The musical flavours of Awax initially leaned toward acid house and the roots of techno. However, with three different mindsets in the mix, their tastes were rarely fixed. One thing each shared in common was a devotion to collecting rare sounds, specifically more adventurous and international samples than those emanating from the increasingly-hard, masculine dance music emerging from the Netherlands during the period. Inspired by the cross-over global sound of bands like Suns of Arqa, or 'World Music', as it was perhaps patronisingly termed at the time, the trio became interested in the idea of making techno with 'ethnic instruments'.
Of course, this being 1992, none of The Awax Foundation had access to such instruments, instead, they had a vast, collective library of samples from all over the world. There were no collaborations and no clear plan. Instead, they set to work using a Yamaha TX16W sampler, the legendary Atari 1040ST computer, a cheap mixing desk and a couple of low-end synths and FX machines. When Richard mentioned the project to his friend, Akin Fernandez, the London DJ and owner of cult label Irdial Discs, Fernandez was intrigued enough to invite the trio to record a one-hour show for his 'Monster Music Radio' series on London's then-burgeoning Kiss FM.

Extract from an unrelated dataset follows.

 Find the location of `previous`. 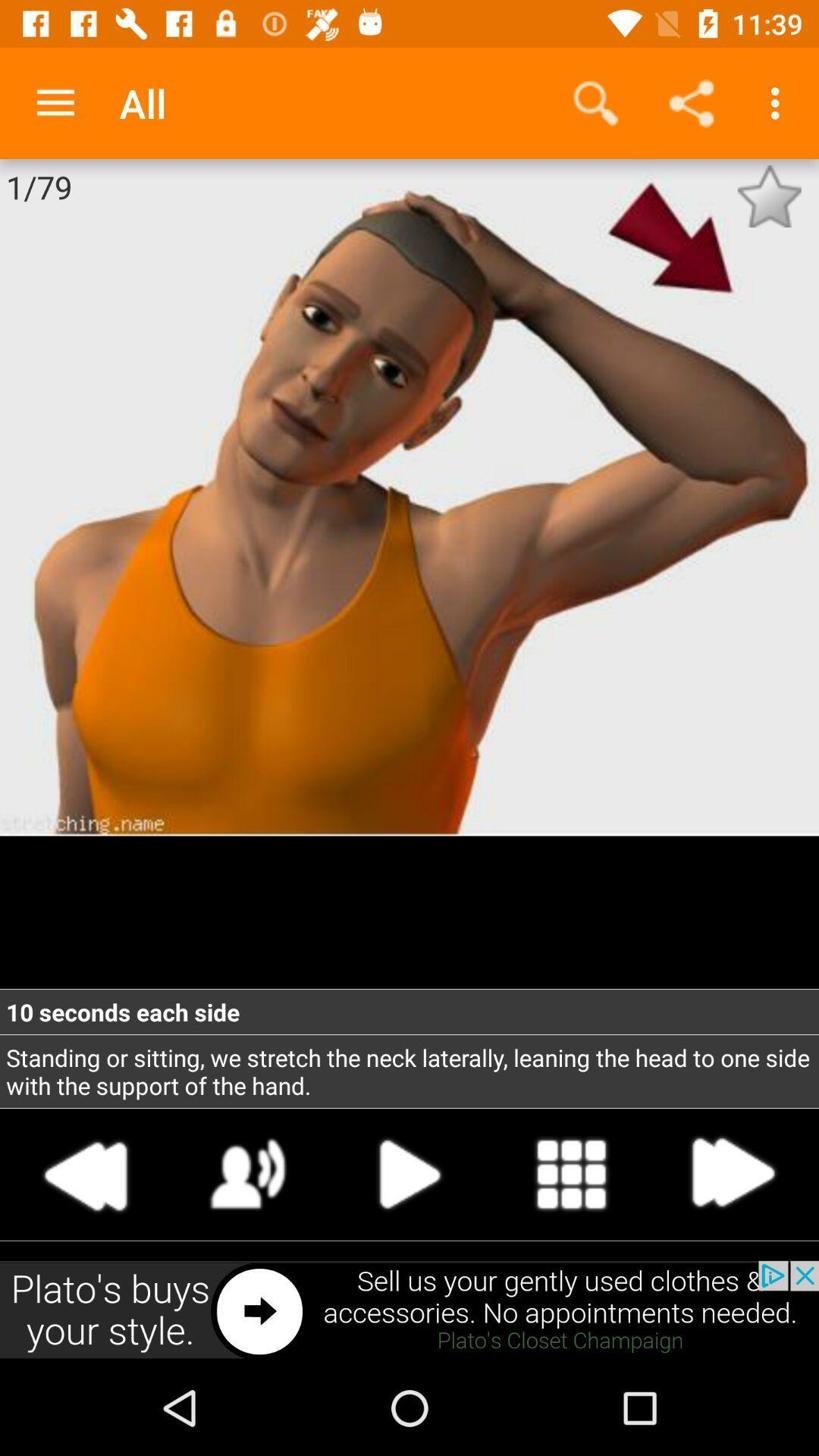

Forced to come up with a name, 'CultureClash' seemed like the obvious choice, even if the members of Awax were only creatively sparring among themselves. Along with the term 'ethno-techno', slightly dubious to a hopefully more conscious Western audience in 2017, these were the only guiding principles to the quietly ambitious project that soon combined cutting-edge machine rhythms with samples sourced from everywhere from Bolivia to Togo, and inspired by everything from Ravi Shankar's epic soundtrack to the Oscar-winning movie Ghandi, to the technical limits of their own setup requiring a dazzling degree of cut-and-paste work. Some tracks even emerged out of academic studies within the ethnomusicology department at The University of Amsterdam.
The show aired on October 2nd, 1992, recorded in one blistering take and without any rehearsals, traversing a huge variety of tempos and styles. If the performance wasn't seamless, it was undeniably thrilling, fresh and ambitious. As such, several labels, including Fernandez's aforementioned Irdial Discs expressed an interesting in commercially releasing CultureClash, while another imprint proposed a series of twelve-inches and an album. But the sheer complexity of the project meant that it never saw the light of day, while the trio embarked on different journeys ahead, both creative and personal.
Twenty five years later, and the original CultureClash lineup and founding members of The Awax Foundation provide the sound of the first release from Lost Futures. An otherworldly, ambitious and optimistic compilation, accompanied by extensive sleeve notes from the trio, CultureClash is a timeless ode to experimentation in dance music's ever-overlapping culture.